La crise au Liban s'aggrave : le saut mortel et suicidaire du Hezbollah
Les illusions qui dominaient les impressions de la plupart des Libanais, reflétant leurs paris au début de la guerre en cours dans laquelle le Hezbollah a intentionnellement et délibérément impliqué le Liban — avec des plans préparés depuis longtemps, comme en témoignent toutes les preuves sur le terrain et les renseignements — ne coulent plus facilement dans leur esprit après les dix premiers jours d'une guerre sans fin prévisible.
Indépendamment des campagnes de critique médiatique et politique sans précédent des derniers jours entre Beyrouth et Washington visant à la direction de l'armée libanaise et à son commandant, les réalités du terrain ont continué à approfondir un choc significatif qui s'élargit dangereusement chaque jour de cette guerre, qui menace de devenir l'une des guerres les plus destructrices pour le Liban, sous la pression incessante de la Garde Révolutionnaire iranienne, utilisant le Hezbollah jusqu'au dernier combattant comme un bastion avancé défendant le régime iranien en déliquescence.
Le choc accablant des Libanais de voir le Hezbollah entraîner sa secte, ses zones et d'autres parties du Liban dans une destruction renouvelée est devenu futile et sans objet,étant donné l'idéologie et les tendances suicidaires du parti, entraînant ses partisans dans plus de misère. Le plus grand choc s'est maintenant déplacé vers l'endroit le plus dangereux, profondément enraciné dans les croyances libanaises les plus anciennes et historiques : la foi absolue que l'État, avec son outil essentiel et son soutien légitime — l'armée — est au bord de l'effondrement, le plus grand pari placé sur elle pour livrer une fin décisive et finale à la dernière série d'invasions destructrices du pays.

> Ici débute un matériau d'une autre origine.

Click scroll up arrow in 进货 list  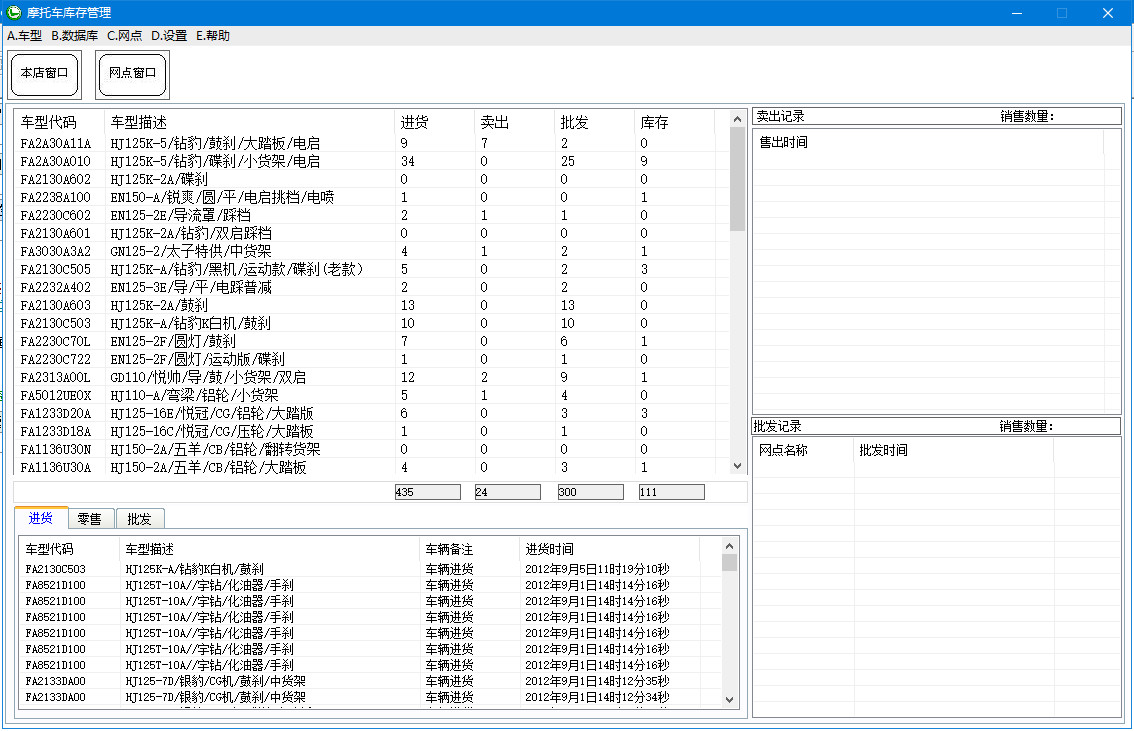(729, 546)
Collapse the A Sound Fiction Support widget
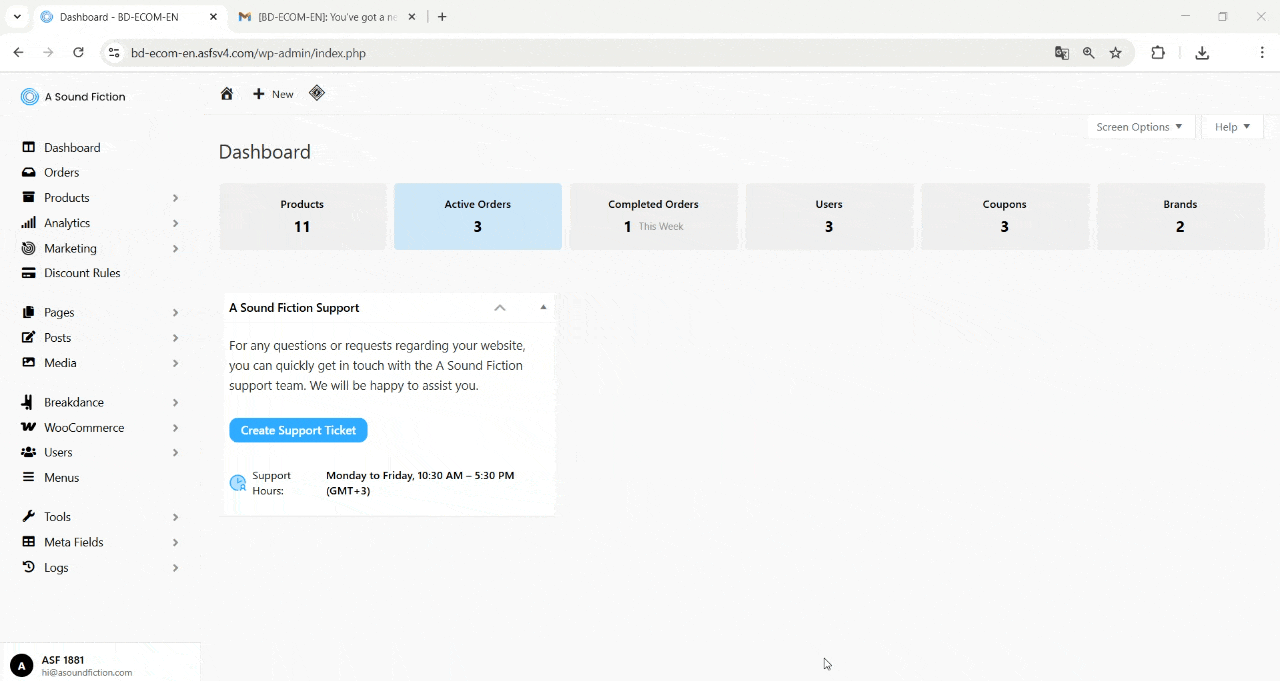1280x681 pixels. click(499, 307)
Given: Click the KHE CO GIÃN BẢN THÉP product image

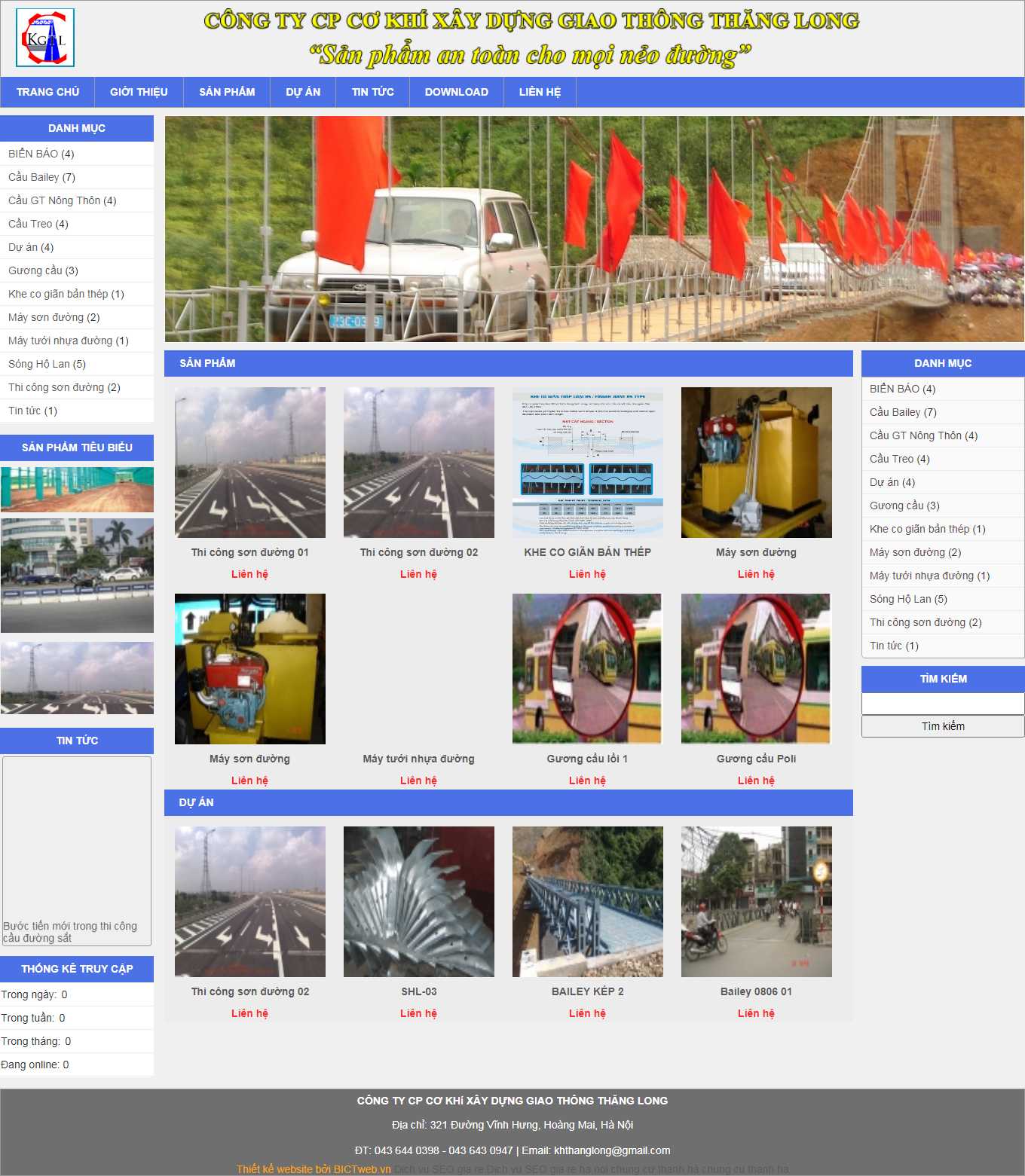Looking at the screenshot, I should click(x=587, y=462).
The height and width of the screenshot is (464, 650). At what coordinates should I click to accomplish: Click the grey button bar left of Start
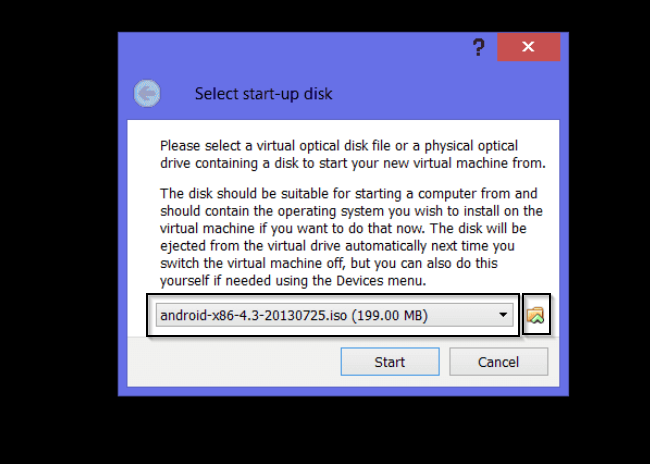pos(234,362)
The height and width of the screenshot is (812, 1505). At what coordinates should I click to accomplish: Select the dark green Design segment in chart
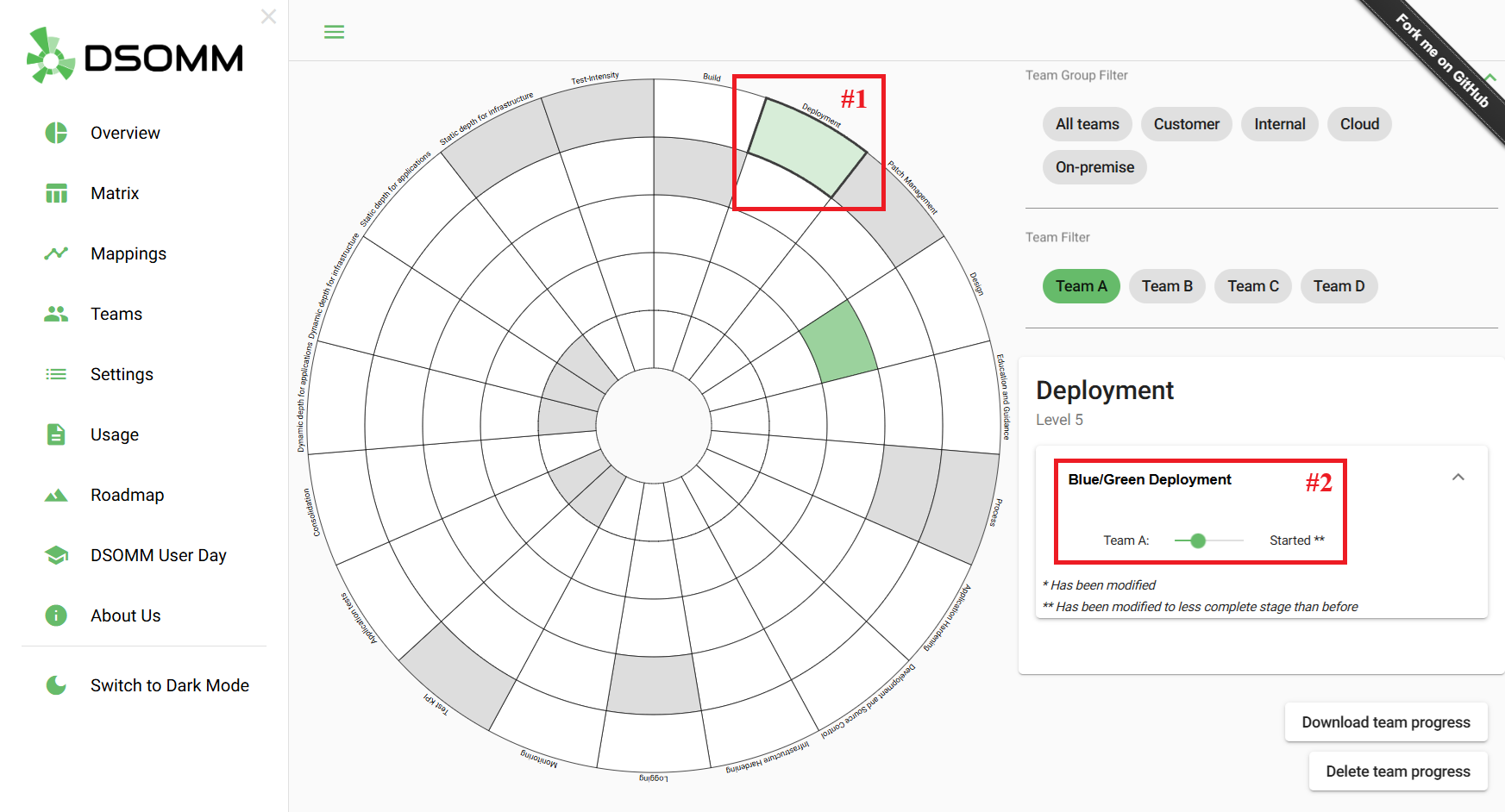point(838,342)
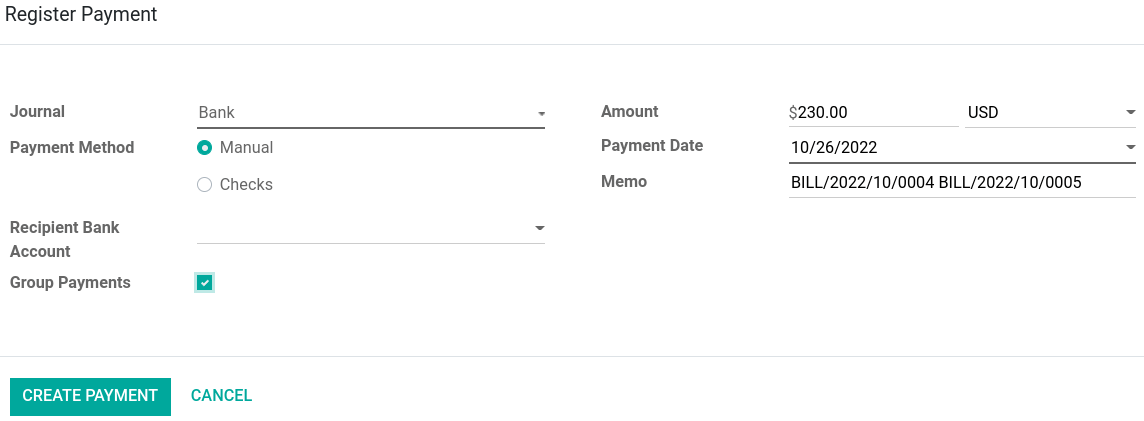This screenshot has height=421, width=1144.
Task: Click the Payment Date field 10/26/2022
Action: click(x=950, y=147)
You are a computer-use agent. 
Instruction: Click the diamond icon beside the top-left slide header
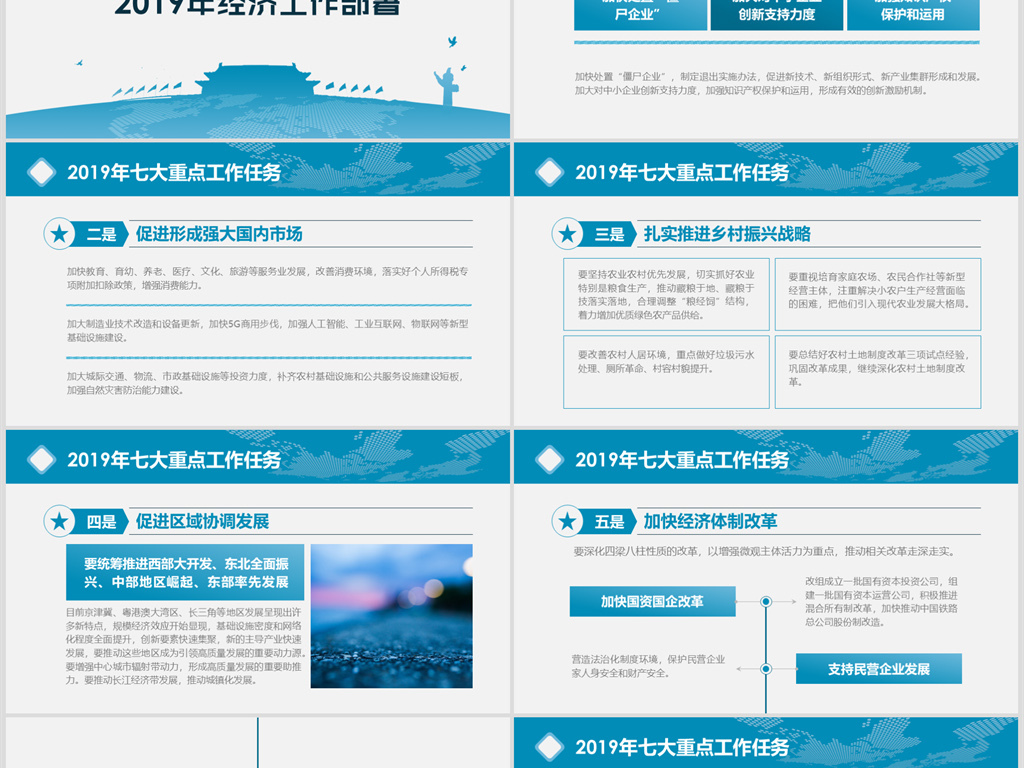pos(41,170)
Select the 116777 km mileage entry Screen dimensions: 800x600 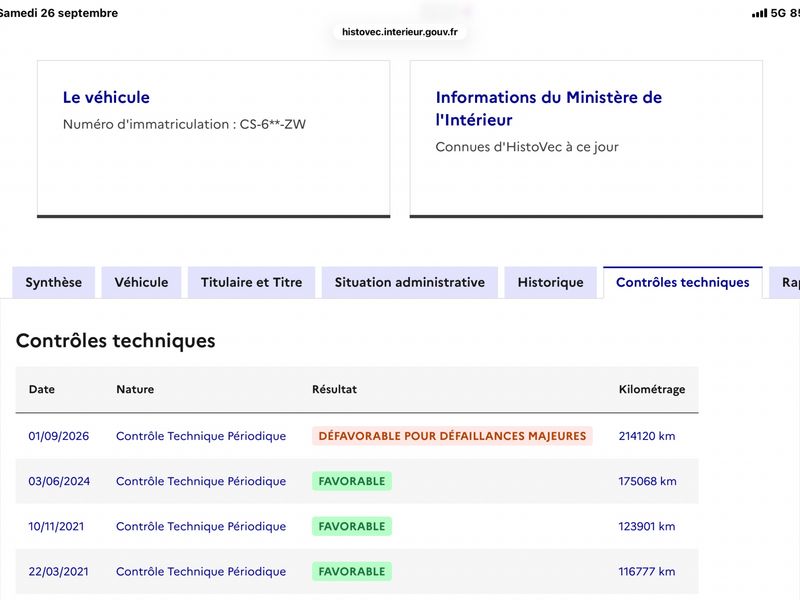pyautogui.click(x=647, y=571)
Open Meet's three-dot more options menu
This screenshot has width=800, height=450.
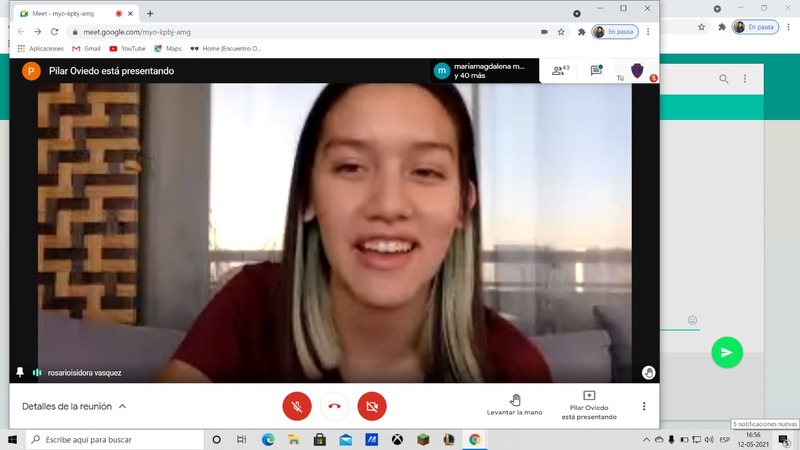644,406
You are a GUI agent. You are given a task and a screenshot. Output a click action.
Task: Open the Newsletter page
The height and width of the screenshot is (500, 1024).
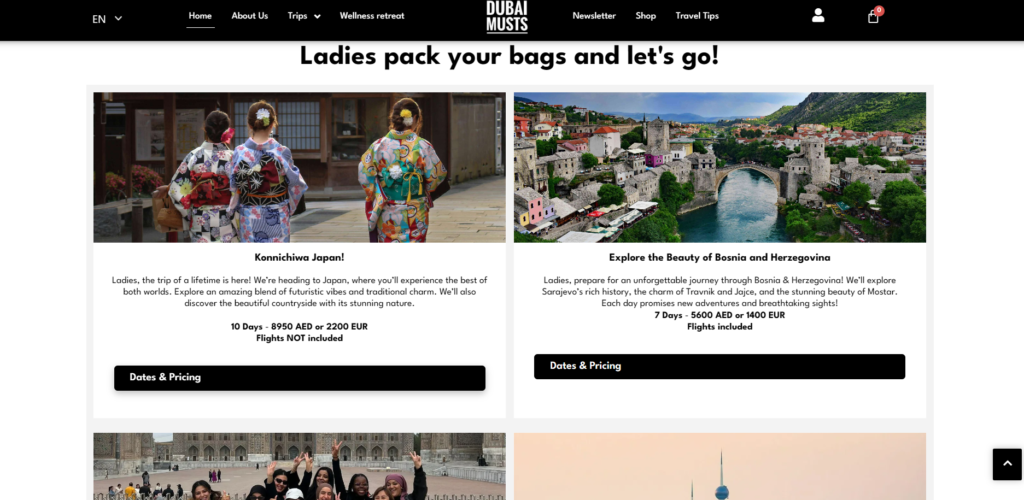click(x=594, y=16)
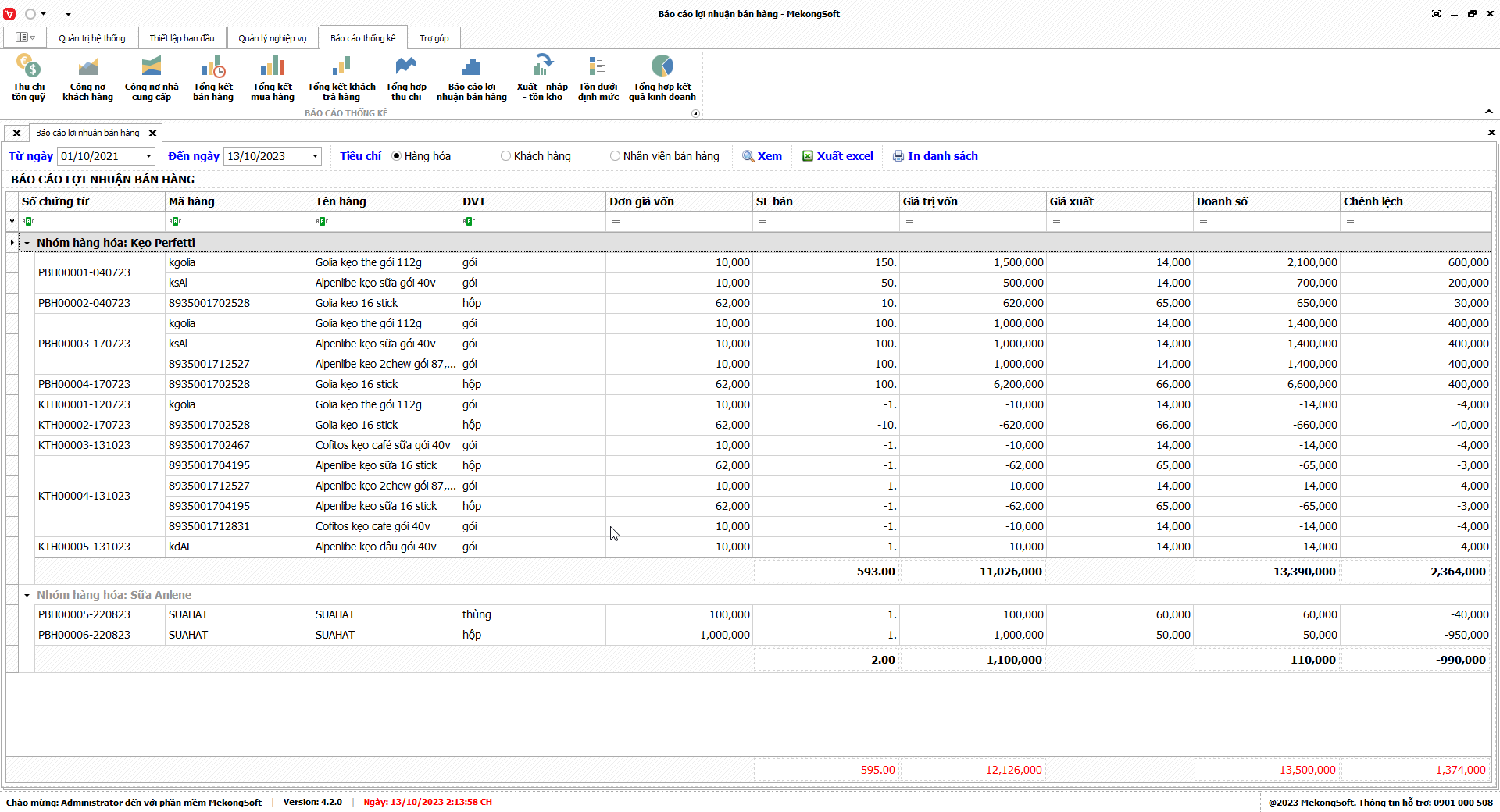Open Xuất - nhập - tồn kho report
This screenshot has height=812, width=1500.
coord(542,77)
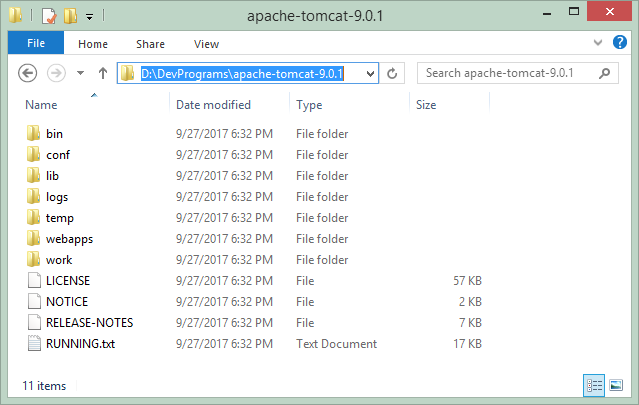Click the Back navigation arrow

28,73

Le choc a atteint sa limite terrifiante à la lumière des réalités du terrain de la première phase de la guerre, où une équation catastrophique a émergé, incarnant le retrait de l'armée du sud du Litani en échange de l'invasion complète du Hezbollah, le transformant en une plateforme de lancement de missiles iraniens de différents calibres et types vers Israël.
S'il y a une explication logique à l'escalade large et à la confrontation des dernières heures sous l'opération appelée "Récolte Dévorée," menée conjointement par le parti et ses commandants de la Garde Révolutionnaire au Liban et à Téhéran, c'est que le régime iranien fait face à sa phase la plus dangereuse dans la confrontation des frappes américaines et israéliennes. Cela explique la poussée intense de son bras le plus avancé aux frontières avec Israël dans le sud du Liban. Le parti a indéniablement montré que depuis sa création, sa première et principale fonction était pour l'exploitation, l'attaque, l'emploi et la défense iraniens, atteignant son apogée maintenant dans le saut mortel et suicidaire qui a commencé avec l'embrasement d'une guerre en soutien à l'Iran — une qui ne se terminera certainement pas selon le rythme de la guerre contre l'Iran, mais plutôt selon le calendrier fixé par les Israéliens eux-mêmes.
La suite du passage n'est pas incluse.